[gdal-dev] JPEG compressed GeoTIFF ignores Nodata

Marius Jigmond mariusjigmond at hotmail.com
Sat Jan 29 16:17:45 EST 2011


Just realized that earlier I hit the wrong reply button (apologies).

The COPY_SRC_OVERVIEWS yielded a wild result. Here's what I did:
1. gdaladdo -ro s70rgb321.tif 2 4 8 16 32 64 128 (note: input GTiff is 3
band with nodata=0 and no mask)
2. gdal_translate -co COMPRESS=JPEG -co TILED=YES -co JPEG_QUALITY=90
-co PHOTOMETRIC=YCBCR -co COPY_SRC_OVERVIEWS=YES s70rgb321.tif test1.tif

The result: http://tinypic.com/r/110gig4/7

The top (~)quarter of the original image is replicated downwards up to
the original extent of the image. I would have expected the artifacts
but not this :). According to the http://www.gdal.org/frmt_gtiff.html
COPY_SRC_OVERVIEWS is applied as long as no general options are passed.

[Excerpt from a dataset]
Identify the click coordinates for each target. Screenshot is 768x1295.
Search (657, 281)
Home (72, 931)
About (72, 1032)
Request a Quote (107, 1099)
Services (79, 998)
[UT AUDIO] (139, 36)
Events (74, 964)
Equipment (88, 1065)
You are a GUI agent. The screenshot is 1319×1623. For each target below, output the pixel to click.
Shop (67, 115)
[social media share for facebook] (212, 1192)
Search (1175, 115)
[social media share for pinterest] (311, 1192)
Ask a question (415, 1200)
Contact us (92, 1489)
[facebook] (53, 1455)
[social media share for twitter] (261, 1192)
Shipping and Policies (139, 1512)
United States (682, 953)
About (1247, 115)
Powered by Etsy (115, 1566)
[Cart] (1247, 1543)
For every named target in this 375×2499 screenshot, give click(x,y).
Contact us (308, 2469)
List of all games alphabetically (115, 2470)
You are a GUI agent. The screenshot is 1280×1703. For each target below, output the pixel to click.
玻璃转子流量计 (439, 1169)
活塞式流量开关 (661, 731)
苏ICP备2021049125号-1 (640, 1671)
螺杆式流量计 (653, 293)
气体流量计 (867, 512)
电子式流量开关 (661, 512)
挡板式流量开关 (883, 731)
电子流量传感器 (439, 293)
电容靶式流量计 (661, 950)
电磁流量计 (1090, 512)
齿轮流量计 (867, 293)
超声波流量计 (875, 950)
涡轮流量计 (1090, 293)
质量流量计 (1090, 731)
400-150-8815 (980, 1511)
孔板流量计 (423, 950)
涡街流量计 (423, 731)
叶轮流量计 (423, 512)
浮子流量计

▶ Written exercise 1
Answer these questions about the post:
(a) What value was given for JPEG_QUALITY in the gdal_translate command?
(b) What nodata value does the input GTiff have?
(c) Roughly what portion of the original image is replicated downwards?
▶ Written exercise 2
In the rows, update the lines starting with the line with "Powered by Etsy (115, 1566)" and going on through the line with "气体流量计 (867, 512)" by replacing "Contact us" with "Get in touch", leaving everything else unchanged. Give only those lines.
The post and the rows come from unrelated sources.

▶ Full output 1
(a) 90
(b) 0
(c) The top quarter

▶ Full output 2
Powered by Etsy (115, 1566)
[Cart] (1247, 1543)
For every named target in this 375×2499 screenshot, give click(x,y).
Get in touch (308, 2469)
List of all games alphabetically (115, 2470)
You are a GUI agent. The screenshot is 1280×1703. For each target below, output the pixel to click.
玻璃转子流量计 (439, 1169)
活塞式流量开关 (661, 731)
苏ICP备2021049125号-1 (640, 1671)
螺杆式流量计 (653, 293)
气体流量计 (867, 512)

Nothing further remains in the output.